Towering opposition
Protests kill plan for a glass-walled garden at Hancock
By Casey Ross, Globe Staff | June 27, 2008
The Hancock Tower's owners dropped plans to build a glass-enclosed public square outside the Clarendon Street doors after neighbors and the famed building's architect protested that the addition would mar the tower's slender design and the views of neighboring Trinity Church.
Architect Henry Cobb, who designed the 60-floor Hancock in the 1960s, strongly objected to Broadway Partners Fund Manager LLC's plan for a 12,000-square-foot glass "winter garden" on the plaza at the base of the building.
Back Bay residents were also marshaling opposition, arguing the changes would have ruined the tower's architectural integrity.
Parties involved in negotiations over the plaza said Cobb, who is known to be particular about the iconic Hancock, was immediately concerned that an addition would block views of Trinity Church across the street.
The addition would have fundamentally changed the forbidding, half-acre plaza, long known for umbrella-buckling wind gusts that torment passers-by.

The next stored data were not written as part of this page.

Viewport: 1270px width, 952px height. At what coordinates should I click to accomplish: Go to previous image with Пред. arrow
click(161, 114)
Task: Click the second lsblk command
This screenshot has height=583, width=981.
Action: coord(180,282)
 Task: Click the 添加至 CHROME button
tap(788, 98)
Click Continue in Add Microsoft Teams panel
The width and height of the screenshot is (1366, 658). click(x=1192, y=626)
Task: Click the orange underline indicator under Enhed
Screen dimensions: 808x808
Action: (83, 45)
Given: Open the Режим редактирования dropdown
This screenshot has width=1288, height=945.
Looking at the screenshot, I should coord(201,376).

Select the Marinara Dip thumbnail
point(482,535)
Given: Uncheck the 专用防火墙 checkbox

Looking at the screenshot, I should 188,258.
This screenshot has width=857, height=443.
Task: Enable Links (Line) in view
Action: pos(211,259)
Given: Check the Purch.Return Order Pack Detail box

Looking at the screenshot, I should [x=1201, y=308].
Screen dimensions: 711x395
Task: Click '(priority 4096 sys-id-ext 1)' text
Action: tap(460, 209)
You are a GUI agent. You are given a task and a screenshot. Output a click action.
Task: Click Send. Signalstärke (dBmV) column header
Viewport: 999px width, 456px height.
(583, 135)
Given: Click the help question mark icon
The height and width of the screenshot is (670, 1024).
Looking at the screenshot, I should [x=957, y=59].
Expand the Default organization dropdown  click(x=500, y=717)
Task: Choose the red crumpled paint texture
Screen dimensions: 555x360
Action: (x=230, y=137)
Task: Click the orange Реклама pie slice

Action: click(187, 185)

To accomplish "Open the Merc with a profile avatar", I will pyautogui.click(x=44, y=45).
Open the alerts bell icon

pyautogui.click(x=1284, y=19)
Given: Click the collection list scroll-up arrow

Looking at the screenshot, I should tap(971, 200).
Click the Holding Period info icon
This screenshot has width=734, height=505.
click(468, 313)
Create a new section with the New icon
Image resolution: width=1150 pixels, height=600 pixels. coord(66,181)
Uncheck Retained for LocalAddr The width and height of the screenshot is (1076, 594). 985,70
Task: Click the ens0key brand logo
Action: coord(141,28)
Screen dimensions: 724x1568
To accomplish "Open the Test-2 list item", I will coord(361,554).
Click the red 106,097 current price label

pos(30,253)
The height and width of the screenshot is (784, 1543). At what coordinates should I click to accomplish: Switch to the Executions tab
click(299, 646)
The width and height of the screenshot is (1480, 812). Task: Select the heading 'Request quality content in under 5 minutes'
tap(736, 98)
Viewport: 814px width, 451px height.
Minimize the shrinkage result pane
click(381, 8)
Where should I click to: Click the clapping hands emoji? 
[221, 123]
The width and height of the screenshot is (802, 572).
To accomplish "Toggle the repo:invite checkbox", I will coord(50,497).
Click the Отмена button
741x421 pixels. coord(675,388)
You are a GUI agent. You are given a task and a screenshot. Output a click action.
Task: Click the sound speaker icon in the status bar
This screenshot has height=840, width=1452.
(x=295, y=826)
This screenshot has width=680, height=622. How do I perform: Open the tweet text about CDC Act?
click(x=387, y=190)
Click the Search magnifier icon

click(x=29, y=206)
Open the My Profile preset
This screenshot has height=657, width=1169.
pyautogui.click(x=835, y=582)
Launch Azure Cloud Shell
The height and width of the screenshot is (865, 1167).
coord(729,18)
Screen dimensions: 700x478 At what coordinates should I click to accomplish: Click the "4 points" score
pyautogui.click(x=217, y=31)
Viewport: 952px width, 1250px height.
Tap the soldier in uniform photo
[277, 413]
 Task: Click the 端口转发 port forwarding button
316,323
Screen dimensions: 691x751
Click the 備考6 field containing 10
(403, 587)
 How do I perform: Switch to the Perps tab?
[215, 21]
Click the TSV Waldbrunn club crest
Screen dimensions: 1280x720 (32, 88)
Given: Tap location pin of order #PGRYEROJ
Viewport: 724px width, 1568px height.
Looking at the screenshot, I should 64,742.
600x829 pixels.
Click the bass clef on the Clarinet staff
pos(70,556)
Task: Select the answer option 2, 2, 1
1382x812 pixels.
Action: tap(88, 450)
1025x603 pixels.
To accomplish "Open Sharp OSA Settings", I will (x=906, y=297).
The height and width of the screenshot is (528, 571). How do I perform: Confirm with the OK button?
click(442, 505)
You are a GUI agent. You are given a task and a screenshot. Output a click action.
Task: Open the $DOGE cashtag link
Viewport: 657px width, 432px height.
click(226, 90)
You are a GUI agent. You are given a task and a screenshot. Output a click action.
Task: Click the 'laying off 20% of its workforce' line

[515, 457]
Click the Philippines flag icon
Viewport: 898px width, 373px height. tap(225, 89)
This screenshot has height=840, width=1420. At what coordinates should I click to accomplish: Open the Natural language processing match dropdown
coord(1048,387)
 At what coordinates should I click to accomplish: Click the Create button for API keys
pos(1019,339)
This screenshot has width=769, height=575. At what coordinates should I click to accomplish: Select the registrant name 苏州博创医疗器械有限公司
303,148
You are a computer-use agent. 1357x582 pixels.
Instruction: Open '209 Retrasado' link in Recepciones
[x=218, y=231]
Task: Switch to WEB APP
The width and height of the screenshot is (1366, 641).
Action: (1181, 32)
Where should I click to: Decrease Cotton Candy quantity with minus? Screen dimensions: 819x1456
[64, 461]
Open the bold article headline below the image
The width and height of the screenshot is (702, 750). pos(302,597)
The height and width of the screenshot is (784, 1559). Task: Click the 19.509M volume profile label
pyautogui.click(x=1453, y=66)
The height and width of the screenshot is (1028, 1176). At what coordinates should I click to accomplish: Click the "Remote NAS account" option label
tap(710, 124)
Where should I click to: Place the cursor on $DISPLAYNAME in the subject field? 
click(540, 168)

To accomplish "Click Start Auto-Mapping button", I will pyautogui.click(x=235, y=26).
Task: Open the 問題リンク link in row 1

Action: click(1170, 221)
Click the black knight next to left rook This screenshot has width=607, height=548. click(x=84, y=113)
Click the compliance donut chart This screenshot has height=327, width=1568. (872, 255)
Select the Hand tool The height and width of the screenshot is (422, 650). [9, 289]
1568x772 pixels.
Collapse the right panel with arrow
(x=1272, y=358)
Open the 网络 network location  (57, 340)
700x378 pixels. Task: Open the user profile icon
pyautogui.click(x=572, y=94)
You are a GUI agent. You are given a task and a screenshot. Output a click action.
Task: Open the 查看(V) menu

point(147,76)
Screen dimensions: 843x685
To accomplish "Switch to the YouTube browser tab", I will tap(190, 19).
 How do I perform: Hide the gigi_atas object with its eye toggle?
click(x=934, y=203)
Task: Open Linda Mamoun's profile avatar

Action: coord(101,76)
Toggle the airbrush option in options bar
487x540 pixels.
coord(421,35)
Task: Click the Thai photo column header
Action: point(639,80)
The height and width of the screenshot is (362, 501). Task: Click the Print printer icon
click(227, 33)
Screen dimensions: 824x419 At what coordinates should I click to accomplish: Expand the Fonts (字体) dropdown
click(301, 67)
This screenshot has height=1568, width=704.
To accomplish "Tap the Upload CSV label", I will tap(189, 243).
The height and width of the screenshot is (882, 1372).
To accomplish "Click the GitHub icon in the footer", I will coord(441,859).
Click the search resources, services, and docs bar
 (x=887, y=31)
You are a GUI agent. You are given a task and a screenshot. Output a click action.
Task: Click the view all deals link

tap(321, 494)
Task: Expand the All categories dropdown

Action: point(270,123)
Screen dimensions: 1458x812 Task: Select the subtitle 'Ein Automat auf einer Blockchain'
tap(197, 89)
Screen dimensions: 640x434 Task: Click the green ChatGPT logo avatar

Now, Broadway Partners and Elkus | Manfredi Architects are instead proposing to add only landscaping and glass benches. A pair of restaurants would still be opened underground, on the concourse level, but they would be entered through the tower's lobby, not through a winter garden.
"That's certainly what I had been urging. They have been very respectful of my views," Cobb said yesterday about the end of the plan for a new structure.
Alan G. Rubenstein, director of asset management for Broadway Partners, said the plaza will remain open and views of Trinity Church unobstructed. "The constituent groups with whom we spoke led us to the realization that less would be more," he said.
Broadway Partners also faced opposition from politicians and a powerful residents' group.
"There was tremendous concern about changing the face of the building," said state Representative Marty Walz, a Cambridge Democrat whose district includes the Back Bay. "It's world famous for a reason, and there was a consistent feeling that the new structure would not be a good addition."
The initial plan, announced in January, included an enclosed seating area with a small bar for drinks or coffee. Under the new concept, that lounge would be in the Hancock's lobby, where patrons could congregate before heading down to the concourse.
Rubenstein said new portals on the north and south sides of the lobby will help patrons get to the restaurants.
Broadway may file its revised design with the Boston Redevelopment Authority as early as next week, with construction of the restaurants to be completed in about 12 months. Rubenstein said Broadway Partners has not begun speaking with potential tenants but suggested at least one occupant would be a "white tablecloth" restaurant in the mold of the nearby Davio's or Grill 23.
While there was considerable opposition to a glass-walled structure, some of the business neighbors supported the idea as a way to enliven the barren plaza, which has never realized its potential as a public gathering place.
"I thought the new structure would help with the [windy] conditions," said Meg Mainzer-Cohen, president of the Back Bay Association, which represents business and property owners. "I still think adding the restaurants is a great way to open the Hancock to Bostonians. Right now, unless you have a business meeting, most people don't go there."
The public's connection to the monolithic skyscraper diminished after its observatory was shuttered amid terrorism concerns following the Sept. 11, 2001, attacks.
Broadway Partners' initial plan was designed to make the plaza a destination for residents and visitors. Cobb and others argued that the way to enhance the space is to preserve sight lines with the sandstone and granite facade of Trinity Church, designed by Henry Hobson Richardson.
Broadway Partners sought to accommodate those concerns with the all-glass structure, but Cobb fretted that even that would block outdoor views and interfere with the tranquility of the plaza. The glass design was inspired by spaces such as the atrium at the
IBM Building and the Apple store at the
General Motors Building, both in New York.
Cobb has long been concerned about changes to the Hancock, a masterpiece whose concept he finished over two harried weeks in the fall of 1967.
In a 2006 retrospective on the building's opening, he told the Globe that the building's interior had been wrecked: "The last time I was in it, I turned on my heel and walked out. . . . I'm happy that the external statement of the building is so completely independent of what happens inside it."